Another silence stretched, this one respectful, if not awed.
The door opened and closed.
“Poor Lady Ivy,” Miss Monmouth said. “She’s getting long in the tooth, and one can’t quite call her pretty.”
While the blond, dimpled Miss Monmouth was all that was ugly about polite society. Had Charlotte not already suffered Neederby’s proposal by the river, she might have marched forth, smiled brilliantly at the two young fools—they were still more foolish than malicious—and been about her business.
But marching forth took bravado, and her stores of that staple were depleted.
“Let’s see if Miss Charlotte has turned loose of Mr. Sherbourne,” Miss Beauvais suggested. “She must be luring him on for an eventual set down. She does that, you know. One must admire her skill even if she’s not very nice.”
They went tittering and conniving on their way, though theirs was not the first such conversation Charlotte had overheard. She remained on the tufted bench, more dispirited than she’d been since watching Elizabeth and her duke drive off to Wales.
“They’re gone, miss,” said a soft voice. “Best come out now before the next batch arrives.”
Charlotte pushed to her feet, smoothed her skirts, and unlatched the door. The maid sat on her stool, her left cheek bright red.
“Thank you,” Charlotte said, fishing a coin from her skirt pocket and passing it to the girl. “You should put some arnica on that cheek when you have a moment.”
The maid smiled wanly. “The young misses are slappers, but I do fancy the vales.”
Pennies, hoarded up against the day when a young miss decided a maid must take the blame for a spilled bottle of ink or something even more trivial.
Charlotte hadn’t such a desperate need of pennies, but what resources would she have when her family’s influence, or the common sense of a Lady Ivy, was no longer adequate to protect her from ruin?
As she left the retiring room, a dangerous question popped into her head: Did she even want that protection? Her sisters were all married, and their reputations were safe.
For Charlotte, ruin was becoming perilously hard to distinguish from rescue. She had the odd thought that none of her family would understand her reasoning, but Lucas Sherbourne—blunt, common, ambitious, and shrewd—would grasp her logic easily.
*
The more Sherbourne considered offering marriage to Charlotte Windham, the more he liked the idea. Many a debutante married on short acquaintance, provided the suitor met with her family’s approval.

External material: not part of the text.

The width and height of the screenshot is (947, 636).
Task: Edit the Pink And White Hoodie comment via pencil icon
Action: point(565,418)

Those debutantes didn’t often marry a Welsh nobody, though, regardless of the nobody’s wealth. Nonetheless, a letter sat on Sherbourne’s desk from no less exalted a dunderhead than Julian, Duke of Haverford. Sherbourne’s neighbor hinted, in a roundabout, ducal, indirect way, that Charlotte Windham was in need of marrying.

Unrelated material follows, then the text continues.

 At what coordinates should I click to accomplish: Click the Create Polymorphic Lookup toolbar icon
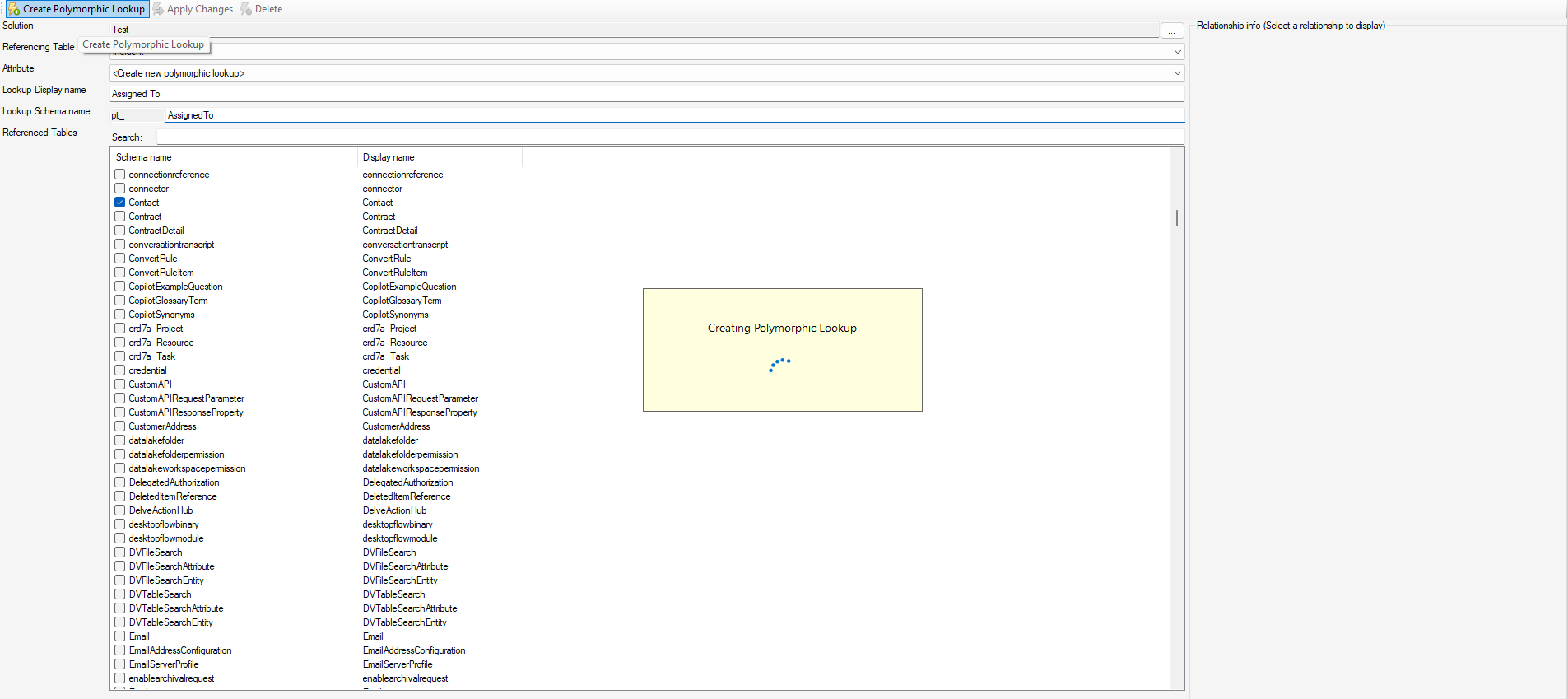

“I must determine what I have that can tempt the lady into looking with favor upon my suit,” Sherbourne informed his cat.

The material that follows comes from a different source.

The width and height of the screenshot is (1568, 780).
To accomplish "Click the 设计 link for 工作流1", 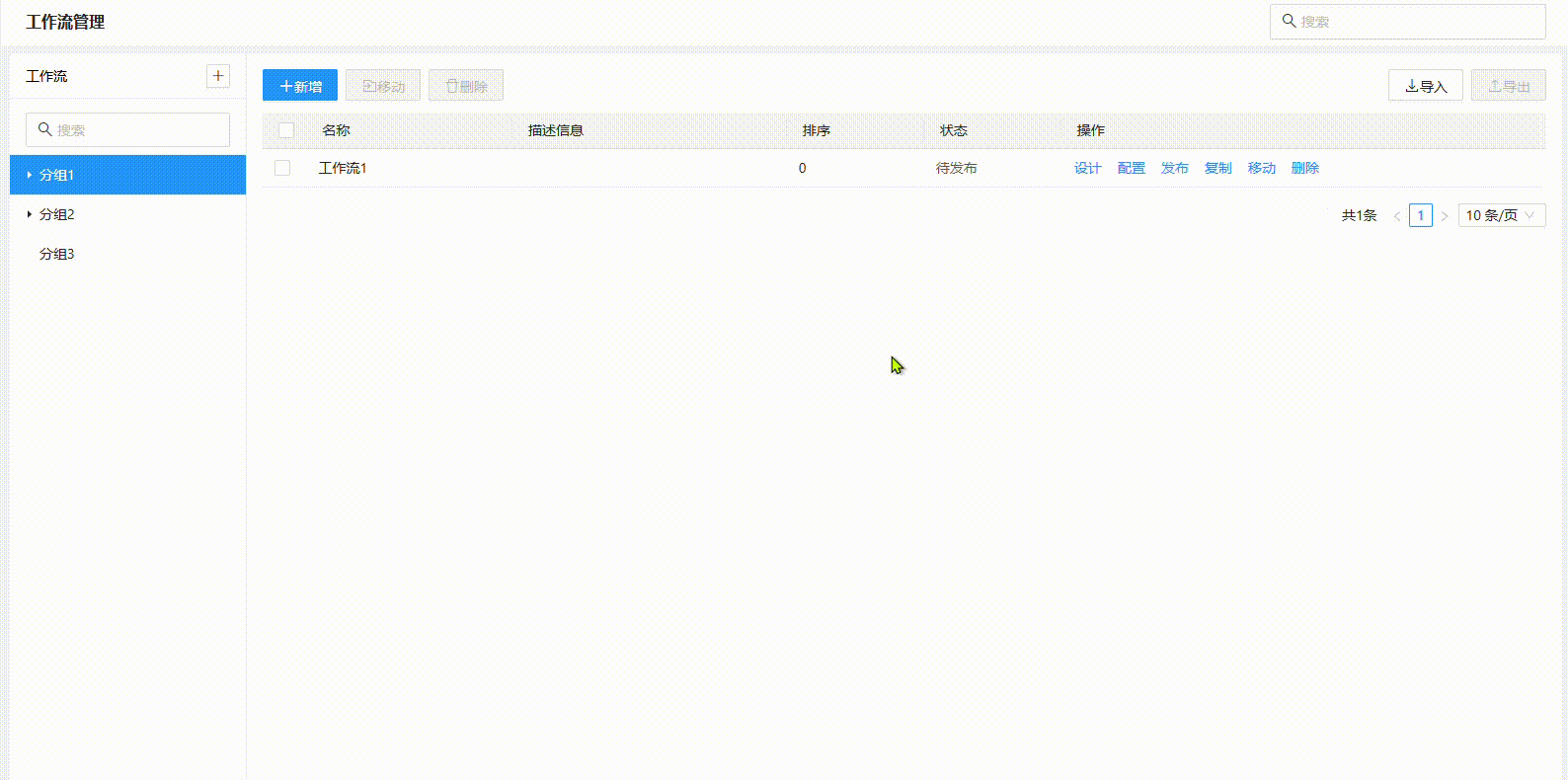I will 1087,168.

Solomon went about his ablutions, licking his right paw and swiping it about one black ear. The feline sat on the sideboard in the front foyer, occupying a gold tray intended to hold the day’s correspondence.
“Elizabeth Windham is keen on books—and on being married to His Grace of Haven’t-a-Clue—but all I know about Miss Charlotte is that she’s a highly skilled archer and does not suffer fools.”
Sherbourne checked his appearance in the mirror over the sideboard. He loved fantastically embroidered waistcoats for town attire—the only spot of color gentlemen’s fashions allowed—but his valet had advised moderation.
“I hate moderation,” Sherbourne muttered, tilting his hat a half inch on the right. “Better.”
Solomon yawned, showing every toothy detail of his mouth.
“Same to you. I’m off on reconnaissance.”
Which for Sherbourne meant presenting himself on the Duke of Moreland’s doorstep. Sherbourne’s townhouse was larger but lacked the profusion of potted heartsease on his portico.